[EXCERPTED PASSAGE Boundary: Start]

By Chanapa Tantibanchachai
Most Christmas lights, DVD players, televisions and flashlights have one thing in common: They’re made with light emitting diodes (LEDs). LEDs are widely used for a variety of applications and have been a popular, more efficient alternative to fluorescent and incandescent bulbs for the past few decades. Two University of Utah researchers have now found a way to create LEDs from food and beverage waste. In addition to utilizing food and beverage waste that would otherwise decompose and be of no use, this development can also reduce potentially harmful waste from LEDs generally made from toxic elements.
LEDs are a type of device that can efficiently convert electricity to light. Unlike fluorescent and incandescent bulbs, which direct 80 percent of the energy consumed to producing heat, LEDs direct 80 percent of the energy consumed to producing light. This is made possible by the fact that LEDs do not require a filament to be heated as incandescent and fluorescent bulbs do.
LEDs can be produced by quantum dots, or tiny crystals that have luminescent properties. Quantum dots can be made with numerous materials, some of which are rare and expensive to synthesize, and even potentially harmful to dispose of. Some research over the past 10 years has focused on using carbon dots, or simply quantum dots made of carbon, to create LEDs instead.

[EXCERPTED PASSAGE Boundary: End]

EXERCISE:
Decide whether each statement agrees with the text on making LEDs from food waste, answering yes or no and quoting the words of the text that decide it. (a) Fluorescent and incandescent bulbs direct 80 percent of the energy they consume to producing heat. (b) LEDs need a filament to be heated. (c) Research on carbon dots for LEDs covers the past 20 years.

[EXERCISE DATA Boundary: Start]

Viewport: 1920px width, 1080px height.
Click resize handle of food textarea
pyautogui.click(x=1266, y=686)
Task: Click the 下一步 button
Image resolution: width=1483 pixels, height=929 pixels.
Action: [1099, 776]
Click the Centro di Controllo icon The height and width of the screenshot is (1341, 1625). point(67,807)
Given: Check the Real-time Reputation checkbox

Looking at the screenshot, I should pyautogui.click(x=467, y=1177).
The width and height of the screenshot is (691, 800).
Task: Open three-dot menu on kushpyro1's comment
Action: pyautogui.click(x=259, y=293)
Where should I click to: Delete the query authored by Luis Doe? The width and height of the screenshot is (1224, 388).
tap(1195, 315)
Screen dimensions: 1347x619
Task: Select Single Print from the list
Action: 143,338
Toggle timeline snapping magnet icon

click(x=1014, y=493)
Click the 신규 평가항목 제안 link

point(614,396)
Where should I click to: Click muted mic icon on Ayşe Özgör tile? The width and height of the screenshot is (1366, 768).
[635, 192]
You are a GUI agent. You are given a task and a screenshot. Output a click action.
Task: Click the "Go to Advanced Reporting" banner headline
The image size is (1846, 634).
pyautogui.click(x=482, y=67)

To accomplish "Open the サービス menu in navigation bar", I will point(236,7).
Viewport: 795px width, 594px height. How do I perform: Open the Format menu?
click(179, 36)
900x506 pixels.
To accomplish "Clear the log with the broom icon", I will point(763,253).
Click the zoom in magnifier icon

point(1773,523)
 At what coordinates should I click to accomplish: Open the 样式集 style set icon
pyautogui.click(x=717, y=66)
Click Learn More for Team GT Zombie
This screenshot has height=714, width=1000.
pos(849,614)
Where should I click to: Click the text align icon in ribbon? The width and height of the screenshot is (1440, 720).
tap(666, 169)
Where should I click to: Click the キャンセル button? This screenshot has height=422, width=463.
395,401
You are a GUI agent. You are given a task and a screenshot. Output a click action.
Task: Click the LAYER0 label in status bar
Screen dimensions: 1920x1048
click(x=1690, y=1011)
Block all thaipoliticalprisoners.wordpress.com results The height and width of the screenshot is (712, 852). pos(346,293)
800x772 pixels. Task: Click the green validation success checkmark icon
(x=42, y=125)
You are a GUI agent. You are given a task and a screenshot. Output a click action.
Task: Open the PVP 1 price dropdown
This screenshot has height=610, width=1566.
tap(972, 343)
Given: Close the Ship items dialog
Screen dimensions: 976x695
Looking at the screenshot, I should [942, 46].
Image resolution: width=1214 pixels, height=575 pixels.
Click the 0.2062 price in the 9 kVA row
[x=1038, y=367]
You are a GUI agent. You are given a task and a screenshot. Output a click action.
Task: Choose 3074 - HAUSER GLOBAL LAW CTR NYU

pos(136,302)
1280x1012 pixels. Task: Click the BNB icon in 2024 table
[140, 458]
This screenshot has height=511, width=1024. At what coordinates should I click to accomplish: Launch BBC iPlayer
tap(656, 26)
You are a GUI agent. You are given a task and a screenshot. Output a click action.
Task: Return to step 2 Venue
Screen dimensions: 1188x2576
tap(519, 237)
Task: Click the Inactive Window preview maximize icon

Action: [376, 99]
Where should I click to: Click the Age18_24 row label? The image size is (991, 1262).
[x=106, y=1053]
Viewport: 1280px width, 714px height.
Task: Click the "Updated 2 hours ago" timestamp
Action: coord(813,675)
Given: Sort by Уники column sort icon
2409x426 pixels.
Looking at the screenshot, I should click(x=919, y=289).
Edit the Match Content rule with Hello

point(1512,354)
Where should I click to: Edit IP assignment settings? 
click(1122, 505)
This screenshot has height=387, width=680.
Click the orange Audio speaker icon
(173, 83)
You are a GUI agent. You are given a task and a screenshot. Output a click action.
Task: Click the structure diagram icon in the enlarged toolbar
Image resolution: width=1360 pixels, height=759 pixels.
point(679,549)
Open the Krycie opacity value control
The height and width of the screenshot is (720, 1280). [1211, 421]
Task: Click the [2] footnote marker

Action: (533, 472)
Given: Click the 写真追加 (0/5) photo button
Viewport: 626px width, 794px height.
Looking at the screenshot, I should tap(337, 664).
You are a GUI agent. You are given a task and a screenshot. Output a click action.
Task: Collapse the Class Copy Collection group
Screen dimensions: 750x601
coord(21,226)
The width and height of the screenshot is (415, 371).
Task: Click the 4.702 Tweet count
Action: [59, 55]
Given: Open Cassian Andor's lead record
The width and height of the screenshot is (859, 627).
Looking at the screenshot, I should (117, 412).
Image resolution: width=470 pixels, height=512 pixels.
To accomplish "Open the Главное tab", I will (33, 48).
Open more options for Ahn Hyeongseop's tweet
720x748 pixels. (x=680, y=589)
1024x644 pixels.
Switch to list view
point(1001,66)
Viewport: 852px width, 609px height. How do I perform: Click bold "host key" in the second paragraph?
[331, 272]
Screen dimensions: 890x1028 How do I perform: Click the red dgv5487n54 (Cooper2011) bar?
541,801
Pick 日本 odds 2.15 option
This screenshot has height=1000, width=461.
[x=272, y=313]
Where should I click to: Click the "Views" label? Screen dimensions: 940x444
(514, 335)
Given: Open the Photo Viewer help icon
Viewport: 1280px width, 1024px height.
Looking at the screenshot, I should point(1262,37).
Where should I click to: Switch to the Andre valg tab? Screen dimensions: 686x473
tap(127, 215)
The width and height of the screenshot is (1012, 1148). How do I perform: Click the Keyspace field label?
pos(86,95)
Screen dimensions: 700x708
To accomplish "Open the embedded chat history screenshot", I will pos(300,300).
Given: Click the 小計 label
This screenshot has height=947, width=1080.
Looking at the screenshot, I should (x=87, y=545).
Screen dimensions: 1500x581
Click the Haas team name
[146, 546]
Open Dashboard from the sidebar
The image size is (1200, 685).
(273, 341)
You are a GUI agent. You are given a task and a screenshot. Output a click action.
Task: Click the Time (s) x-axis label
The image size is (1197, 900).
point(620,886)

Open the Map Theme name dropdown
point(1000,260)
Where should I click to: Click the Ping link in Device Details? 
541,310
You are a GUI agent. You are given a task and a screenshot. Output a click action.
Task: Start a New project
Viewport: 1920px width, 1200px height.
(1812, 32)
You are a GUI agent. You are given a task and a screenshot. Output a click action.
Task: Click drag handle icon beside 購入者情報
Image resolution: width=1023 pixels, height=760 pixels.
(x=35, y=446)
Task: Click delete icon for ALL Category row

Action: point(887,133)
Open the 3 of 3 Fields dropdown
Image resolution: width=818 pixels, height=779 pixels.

[EXERCISE DATA Boundary: End]

OUTPUT FOR THIS EXERCISE:
(a) Yes: "Unlike fluorescent and incandescent bulbs, which direct 80 percent of the energy consumed to producing heat"
(b) No: "LEDs do not require a filament to be heated as incandescent and fluorescent bulbs do"
(c) No: "Some research over the past 10 years has focused on using carbon dots"